Magnetic monopole
In physics, the phrase "magnetic monopole" usually denotes a Yang–Mills potential $A$ and Higgs field $\phi$ whose equations of motion are determined by the Yang–Mills–Higgs action
\begin{equation*} \int ( F _ { A } , F _ { A } ) + ( D _ { A } \phi , D _ { A } \phi ) - \lambda ( 1 - \| \phi \| ^ { 2 } ) ^ { 2 }. \end{equation*}
In mathematics, the phrase customarily refers to a static solution to these equations in the Bogomolny–Prasad–Sommerfield limit $\lambda \rightarrow 0$ which realizes, within its topological class, the absolute minimum of the functional
\begin{equation*} \int _ { \mathbf{R} ^ { 3 } } ( F _ { A } , F _ { A } ) + ( D _ { A } \phi , D _ { A } \phi ). \end{equation*}
This means that it is a connection $A$ on a principal $G$-bundle over $\mathbf{R} ^ { 3 }$ (cf. also Connections on a manifold; Principal $G$-object) and a section $\phi$ of the associated adjoint bundle of Lie algebras such that the curvature $F _ { A }$ and covariant derivative $D _ { A } \phi$ satisfy the Bogomolny equations
\begin{equation*} F _ { A } = * D _ { A } \phi \end{equation*}
and the boundary conditions
\begin{equation*} \| \phi \| = 1 - \frac { m } { r } + O ( r ^ { - 2 } ) , \| D _ { A } \phi \| = O ( r ^ { - 2 } ). \end{equation*}
Pure mathematical advances in the theory of monopoles from the 1980s onwards have often proceeded on the basis of physically motivated questions.

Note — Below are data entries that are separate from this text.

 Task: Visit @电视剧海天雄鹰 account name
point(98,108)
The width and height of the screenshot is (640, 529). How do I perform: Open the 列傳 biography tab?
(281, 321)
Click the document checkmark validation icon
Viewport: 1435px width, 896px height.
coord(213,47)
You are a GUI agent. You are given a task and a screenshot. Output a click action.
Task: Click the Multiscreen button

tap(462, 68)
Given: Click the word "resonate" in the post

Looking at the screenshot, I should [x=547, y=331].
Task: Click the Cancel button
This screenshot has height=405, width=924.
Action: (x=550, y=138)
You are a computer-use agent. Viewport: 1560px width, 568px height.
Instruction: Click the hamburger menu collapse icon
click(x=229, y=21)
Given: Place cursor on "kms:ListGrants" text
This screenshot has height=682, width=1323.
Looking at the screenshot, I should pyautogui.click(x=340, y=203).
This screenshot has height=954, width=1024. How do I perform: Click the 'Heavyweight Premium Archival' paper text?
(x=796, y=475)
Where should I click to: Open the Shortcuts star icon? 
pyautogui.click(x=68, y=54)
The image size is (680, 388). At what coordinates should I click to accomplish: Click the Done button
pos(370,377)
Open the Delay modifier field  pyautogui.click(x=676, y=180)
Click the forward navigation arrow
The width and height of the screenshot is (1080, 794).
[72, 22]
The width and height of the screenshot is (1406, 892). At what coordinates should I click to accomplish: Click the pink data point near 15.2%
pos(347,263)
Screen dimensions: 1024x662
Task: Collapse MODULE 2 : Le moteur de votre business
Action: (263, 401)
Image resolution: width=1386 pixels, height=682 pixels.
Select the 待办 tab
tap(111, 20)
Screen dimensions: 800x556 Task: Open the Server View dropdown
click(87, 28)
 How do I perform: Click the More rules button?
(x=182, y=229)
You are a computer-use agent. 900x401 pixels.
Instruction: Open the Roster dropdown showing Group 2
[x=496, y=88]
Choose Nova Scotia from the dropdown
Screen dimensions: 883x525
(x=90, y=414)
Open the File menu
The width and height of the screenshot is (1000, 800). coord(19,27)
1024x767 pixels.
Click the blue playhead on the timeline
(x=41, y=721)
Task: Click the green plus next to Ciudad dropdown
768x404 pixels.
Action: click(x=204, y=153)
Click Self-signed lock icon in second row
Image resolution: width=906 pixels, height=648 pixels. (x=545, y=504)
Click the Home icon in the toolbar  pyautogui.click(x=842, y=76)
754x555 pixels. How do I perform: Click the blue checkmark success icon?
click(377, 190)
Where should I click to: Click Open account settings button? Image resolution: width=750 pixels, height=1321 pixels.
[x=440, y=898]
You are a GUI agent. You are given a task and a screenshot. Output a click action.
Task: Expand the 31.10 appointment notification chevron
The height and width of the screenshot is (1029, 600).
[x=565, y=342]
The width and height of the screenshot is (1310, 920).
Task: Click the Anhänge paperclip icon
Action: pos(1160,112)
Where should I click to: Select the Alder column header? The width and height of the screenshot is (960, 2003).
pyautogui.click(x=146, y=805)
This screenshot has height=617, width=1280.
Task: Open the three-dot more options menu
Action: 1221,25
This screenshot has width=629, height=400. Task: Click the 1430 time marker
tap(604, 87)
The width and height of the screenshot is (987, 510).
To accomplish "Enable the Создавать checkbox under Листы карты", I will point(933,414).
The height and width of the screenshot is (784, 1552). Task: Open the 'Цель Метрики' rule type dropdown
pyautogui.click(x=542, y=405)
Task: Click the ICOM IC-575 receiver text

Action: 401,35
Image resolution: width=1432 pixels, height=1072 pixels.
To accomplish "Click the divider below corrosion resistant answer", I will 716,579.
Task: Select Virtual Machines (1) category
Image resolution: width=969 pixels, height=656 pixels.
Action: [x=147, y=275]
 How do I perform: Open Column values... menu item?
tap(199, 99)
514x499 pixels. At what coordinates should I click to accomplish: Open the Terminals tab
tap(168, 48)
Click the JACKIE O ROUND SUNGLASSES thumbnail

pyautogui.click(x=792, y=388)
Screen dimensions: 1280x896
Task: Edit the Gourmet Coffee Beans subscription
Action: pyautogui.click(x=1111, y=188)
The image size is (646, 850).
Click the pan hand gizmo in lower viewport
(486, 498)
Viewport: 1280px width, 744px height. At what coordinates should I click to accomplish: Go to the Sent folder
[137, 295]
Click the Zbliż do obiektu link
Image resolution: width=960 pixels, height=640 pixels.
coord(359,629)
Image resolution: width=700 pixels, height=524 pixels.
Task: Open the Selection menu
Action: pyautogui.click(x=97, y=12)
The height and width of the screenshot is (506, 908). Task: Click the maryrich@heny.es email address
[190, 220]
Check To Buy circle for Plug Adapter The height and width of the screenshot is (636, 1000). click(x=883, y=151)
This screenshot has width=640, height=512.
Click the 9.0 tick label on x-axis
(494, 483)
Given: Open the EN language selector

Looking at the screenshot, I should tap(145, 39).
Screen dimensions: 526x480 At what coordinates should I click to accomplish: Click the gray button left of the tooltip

The equations themselves are invariant under gauge transformations and orientation-preserving isometries. When $r$ is large, $\phi / \| \phi \|$ defines a mapping from a $2$-sphere of radius $r$ in $\mathbf{R} ^ { 3 }$ to an adjoint orbit $G / K$ and the homotopy class of this mapping is called the magnetic charge. Most work has been done in the case $G = \operatorname{SU} ( 2 )$, where the charge is a positive integer $k$. The absolute minimum value of the functional is then $8 \pi k$ and the coefficient $m$ in the asymptotic expansion of $\| \phi \|$ is $k / 2$.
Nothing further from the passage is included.